DIRECTIONS -> Using the listing below, copy every line that mentions "right".

** RECORDS TO USE follows **

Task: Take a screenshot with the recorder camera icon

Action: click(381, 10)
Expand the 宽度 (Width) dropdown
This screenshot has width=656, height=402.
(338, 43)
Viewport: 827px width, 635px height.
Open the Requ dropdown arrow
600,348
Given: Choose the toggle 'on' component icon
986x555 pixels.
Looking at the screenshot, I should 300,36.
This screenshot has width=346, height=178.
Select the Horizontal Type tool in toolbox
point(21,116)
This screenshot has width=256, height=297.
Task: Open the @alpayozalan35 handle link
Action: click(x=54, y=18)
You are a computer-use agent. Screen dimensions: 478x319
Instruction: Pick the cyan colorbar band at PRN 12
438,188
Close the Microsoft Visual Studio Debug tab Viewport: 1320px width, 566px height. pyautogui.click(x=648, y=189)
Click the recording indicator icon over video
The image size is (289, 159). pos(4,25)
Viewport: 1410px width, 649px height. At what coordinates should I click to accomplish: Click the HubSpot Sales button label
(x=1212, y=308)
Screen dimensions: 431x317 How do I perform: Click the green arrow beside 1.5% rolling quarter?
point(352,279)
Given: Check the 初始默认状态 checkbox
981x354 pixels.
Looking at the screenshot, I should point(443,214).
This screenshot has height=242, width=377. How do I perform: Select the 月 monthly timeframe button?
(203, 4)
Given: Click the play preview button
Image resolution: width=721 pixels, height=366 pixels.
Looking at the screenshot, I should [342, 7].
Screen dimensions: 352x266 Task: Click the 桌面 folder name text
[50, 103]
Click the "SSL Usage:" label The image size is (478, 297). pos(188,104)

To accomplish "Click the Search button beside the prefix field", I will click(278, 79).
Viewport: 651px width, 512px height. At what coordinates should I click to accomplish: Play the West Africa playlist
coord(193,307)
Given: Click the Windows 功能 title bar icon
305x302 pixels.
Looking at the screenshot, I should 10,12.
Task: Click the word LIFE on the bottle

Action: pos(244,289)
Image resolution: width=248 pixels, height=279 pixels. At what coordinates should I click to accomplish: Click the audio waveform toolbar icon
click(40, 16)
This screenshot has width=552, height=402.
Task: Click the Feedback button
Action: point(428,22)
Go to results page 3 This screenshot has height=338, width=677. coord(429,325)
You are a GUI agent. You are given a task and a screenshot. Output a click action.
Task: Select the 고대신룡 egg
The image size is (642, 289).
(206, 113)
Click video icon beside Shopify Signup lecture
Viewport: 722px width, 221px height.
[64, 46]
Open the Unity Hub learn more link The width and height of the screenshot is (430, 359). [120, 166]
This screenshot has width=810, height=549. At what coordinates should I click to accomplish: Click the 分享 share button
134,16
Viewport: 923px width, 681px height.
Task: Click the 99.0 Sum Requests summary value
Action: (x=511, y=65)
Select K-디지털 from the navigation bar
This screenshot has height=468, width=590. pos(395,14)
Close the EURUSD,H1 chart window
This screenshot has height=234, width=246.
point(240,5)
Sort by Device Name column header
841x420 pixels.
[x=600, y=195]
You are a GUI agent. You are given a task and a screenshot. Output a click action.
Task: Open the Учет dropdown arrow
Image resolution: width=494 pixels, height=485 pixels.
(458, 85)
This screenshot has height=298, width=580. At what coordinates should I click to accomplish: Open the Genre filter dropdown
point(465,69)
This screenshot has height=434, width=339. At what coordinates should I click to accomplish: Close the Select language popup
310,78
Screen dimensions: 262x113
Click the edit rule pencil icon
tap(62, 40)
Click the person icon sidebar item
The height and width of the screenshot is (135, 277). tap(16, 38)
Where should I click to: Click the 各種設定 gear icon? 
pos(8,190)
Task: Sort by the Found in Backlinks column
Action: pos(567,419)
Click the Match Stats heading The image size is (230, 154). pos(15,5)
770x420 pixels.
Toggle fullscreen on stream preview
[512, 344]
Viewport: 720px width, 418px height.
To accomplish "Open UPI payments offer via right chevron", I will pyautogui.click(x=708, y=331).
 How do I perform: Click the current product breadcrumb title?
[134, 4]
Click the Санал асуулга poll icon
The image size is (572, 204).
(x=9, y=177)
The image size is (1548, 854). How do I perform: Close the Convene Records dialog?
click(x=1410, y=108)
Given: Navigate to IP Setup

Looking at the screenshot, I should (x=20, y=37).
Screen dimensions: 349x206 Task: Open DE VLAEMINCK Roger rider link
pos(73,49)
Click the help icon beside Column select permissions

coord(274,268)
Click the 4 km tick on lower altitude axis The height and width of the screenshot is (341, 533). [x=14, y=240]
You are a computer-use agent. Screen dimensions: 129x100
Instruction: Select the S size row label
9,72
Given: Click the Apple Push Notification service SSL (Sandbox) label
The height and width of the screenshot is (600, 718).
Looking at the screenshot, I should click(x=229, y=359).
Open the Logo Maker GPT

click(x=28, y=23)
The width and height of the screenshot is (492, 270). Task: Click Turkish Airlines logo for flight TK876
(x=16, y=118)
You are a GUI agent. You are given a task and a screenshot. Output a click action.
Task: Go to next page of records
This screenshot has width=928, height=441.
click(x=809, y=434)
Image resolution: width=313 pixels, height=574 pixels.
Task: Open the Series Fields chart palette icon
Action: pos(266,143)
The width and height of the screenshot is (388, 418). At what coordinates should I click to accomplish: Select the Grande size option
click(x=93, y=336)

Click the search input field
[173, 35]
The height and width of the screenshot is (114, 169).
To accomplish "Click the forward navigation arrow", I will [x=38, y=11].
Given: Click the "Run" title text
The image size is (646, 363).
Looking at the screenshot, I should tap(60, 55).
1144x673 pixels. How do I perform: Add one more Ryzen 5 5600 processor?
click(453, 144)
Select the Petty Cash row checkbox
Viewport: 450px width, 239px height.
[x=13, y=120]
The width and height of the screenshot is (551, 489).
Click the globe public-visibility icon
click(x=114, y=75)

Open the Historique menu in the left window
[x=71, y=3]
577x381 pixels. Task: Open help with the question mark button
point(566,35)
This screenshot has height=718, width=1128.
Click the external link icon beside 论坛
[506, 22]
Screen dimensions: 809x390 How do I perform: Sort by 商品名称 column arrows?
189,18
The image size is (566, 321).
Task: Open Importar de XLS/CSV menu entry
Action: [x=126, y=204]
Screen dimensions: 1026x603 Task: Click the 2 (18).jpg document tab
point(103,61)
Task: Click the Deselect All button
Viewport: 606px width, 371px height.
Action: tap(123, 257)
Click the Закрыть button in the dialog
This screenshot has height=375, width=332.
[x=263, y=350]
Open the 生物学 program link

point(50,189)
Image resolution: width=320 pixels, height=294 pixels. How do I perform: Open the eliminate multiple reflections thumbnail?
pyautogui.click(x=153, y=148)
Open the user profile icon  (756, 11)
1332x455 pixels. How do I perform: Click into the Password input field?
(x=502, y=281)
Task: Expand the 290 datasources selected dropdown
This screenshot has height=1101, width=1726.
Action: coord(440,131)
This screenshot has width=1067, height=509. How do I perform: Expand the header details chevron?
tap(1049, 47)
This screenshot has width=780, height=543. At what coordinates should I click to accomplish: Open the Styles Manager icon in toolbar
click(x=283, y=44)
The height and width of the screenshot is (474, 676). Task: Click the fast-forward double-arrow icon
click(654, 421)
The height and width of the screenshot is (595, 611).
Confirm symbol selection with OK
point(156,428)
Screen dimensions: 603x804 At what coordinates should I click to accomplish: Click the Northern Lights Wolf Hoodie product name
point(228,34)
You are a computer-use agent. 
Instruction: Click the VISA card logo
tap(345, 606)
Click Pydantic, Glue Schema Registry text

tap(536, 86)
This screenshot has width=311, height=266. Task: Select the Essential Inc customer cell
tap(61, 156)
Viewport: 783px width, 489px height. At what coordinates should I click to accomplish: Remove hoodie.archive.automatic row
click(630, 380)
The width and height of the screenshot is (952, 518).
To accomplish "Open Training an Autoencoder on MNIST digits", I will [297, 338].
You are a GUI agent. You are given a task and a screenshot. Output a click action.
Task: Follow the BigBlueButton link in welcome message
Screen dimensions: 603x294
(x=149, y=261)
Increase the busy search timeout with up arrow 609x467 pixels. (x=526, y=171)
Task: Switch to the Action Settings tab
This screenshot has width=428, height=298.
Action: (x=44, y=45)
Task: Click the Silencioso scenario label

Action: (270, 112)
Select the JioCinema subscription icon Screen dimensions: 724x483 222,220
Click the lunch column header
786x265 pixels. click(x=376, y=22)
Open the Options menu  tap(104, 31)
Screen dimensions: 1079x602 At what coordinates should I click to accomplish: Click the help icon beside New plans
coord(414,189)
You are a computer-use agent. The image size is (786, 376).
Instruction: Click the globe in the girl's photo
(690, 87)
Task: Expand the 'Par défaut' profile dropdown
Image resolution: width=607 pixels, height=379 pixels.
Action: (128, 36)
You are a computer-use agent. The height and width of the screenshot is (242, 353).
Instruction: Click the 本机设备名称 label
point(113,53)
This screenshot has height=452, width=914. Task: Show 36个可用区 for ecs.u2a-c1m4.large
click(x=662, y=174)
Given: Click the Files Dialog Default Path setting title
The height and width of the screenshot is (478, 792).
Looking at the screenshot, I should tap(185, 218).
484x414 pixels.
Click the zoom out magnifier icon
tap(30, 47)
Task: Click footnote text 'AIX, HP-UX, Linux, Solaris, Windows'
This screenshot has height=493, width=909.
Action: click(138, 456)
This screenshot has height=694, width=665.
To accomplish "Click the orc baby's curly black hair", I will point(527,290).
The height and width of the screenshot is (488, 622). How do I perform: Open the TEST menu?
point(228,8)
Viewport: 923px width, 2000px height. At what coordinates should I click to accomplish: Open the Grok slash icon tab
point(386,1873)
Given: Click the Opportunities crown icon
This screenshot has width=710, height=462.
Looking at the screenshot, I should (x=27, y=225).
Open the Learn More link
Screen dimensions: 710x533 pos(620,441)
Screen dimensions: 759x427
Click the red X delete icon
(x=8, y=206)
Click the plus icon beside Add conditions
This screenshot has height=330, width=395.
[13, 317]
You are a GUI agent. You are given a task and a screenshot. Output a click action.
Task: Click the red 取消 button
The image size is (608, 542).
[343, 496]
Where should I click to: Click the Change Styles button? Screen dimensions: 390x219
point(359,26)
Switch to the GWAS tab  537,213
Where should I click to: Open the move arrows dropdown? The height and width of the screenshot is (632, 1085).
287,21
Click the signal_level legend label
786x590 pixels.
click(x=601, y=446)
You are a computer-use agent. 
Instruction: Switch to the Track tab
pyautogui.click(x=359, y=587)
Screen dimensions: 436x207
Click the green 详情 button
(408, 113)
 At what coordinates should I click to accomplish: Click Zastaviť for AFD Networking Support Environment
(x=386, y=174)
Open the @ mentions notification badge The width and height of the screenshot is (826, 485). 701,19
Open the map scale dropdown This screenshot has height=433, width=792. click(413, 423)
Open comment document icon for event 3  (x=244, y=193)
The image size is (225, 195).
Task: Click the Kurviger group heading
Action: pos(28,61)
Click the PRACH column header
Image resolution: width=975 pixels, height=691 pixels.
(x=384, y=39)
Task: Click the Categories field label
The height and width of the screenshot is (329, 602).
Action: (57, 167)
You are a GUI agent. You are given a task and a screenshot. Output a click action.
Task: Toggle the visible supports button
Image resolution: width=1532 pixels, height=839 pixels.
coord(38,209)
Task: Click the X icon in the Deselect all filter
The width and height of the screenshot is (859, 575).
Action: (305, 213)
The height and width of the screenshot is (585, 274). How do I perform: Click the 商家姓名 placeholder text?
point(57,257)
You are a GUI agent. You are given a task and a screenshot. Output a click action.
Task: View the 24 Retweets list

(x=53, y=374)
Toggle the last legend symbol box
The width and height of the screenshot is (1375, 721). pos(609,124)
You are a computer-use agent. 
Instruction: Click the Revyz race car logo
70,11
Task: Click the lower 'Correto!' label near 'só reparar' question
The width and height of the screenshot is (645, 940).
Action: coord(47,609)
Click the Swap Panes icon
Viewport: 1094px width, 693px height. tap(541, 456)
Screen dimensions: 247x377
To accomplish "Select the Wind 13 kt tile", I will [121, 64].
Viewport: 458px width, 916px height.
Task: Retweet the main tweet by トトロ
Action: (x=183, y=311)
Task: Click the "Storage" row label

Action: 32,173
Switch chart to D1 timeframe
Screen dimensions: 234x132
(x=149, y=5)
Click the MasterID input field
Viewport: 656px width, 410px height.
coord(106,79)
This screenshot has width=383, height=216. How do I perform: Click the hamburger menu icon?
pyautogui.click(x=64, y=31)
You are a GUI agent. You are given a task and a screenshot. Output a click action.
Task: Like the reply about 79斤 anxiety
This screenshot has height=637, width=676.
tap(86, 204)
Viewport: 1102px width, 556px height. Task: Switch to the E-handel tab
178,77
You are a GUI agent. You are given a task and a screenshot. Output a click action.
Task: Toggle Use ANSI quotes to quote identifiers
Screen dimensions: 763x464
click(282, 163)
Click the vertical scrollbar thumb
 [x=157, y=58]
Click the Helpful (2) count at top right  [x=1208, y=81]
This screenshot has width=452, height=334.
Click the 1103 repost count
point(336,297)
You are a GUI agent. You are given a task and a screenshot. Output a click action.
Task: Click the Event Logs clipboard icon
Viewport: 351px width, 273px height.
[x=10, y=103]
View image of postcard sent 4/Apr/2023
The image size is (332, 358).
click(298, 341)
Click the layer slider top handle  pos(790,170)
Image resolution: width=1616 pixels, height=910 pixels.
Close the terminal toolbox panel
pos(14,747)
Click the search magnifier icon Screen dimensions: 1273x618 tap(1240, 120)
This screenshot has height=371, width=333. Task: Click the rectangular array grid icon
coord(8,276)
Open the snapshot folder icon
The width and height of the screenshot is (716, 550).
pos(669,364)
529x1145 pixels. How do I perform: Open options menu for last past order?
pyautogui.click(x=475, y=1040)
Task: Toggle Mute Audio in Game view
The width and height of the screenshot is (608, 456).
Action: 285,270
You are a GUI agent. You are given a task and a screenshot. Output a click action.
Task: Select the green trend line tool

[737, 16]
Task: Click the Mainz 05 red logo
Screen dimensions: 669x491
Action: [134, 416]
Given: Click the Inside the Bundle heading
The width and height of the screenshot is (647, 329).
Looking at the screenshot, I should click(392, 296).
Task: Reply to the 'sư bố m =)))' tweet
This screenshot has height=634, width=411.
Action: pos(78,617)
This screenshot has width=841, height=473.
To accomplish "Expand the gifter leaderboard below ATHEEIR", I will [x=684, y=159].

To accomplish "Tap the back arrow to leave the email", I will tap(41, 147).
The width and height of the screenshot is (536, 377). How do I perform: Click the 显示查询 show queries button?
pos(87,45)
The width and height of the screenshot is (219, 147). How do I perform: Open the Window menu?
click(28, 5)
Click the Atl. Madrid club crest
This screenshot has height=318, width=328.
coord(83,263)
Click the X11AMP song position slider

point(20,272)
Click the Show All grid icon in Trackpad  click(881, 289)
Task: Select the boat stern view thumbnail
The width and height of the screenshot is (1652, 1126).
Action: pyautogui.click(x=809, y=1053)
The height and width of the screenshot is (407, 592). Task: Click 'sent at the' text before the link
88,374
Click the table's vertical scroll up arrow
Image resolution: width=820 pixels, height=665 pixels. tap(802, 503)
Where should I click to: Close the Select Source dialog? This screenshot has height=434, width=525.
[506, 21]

** End of RECORDS TO USE **

YOUR SOLUTION ->
To accomplish "Open UPI payments offer via right chevron", I will pyautogui.click(x=708, y=331).
Click the Helpful (2) count at top right  [x=1208, y=81]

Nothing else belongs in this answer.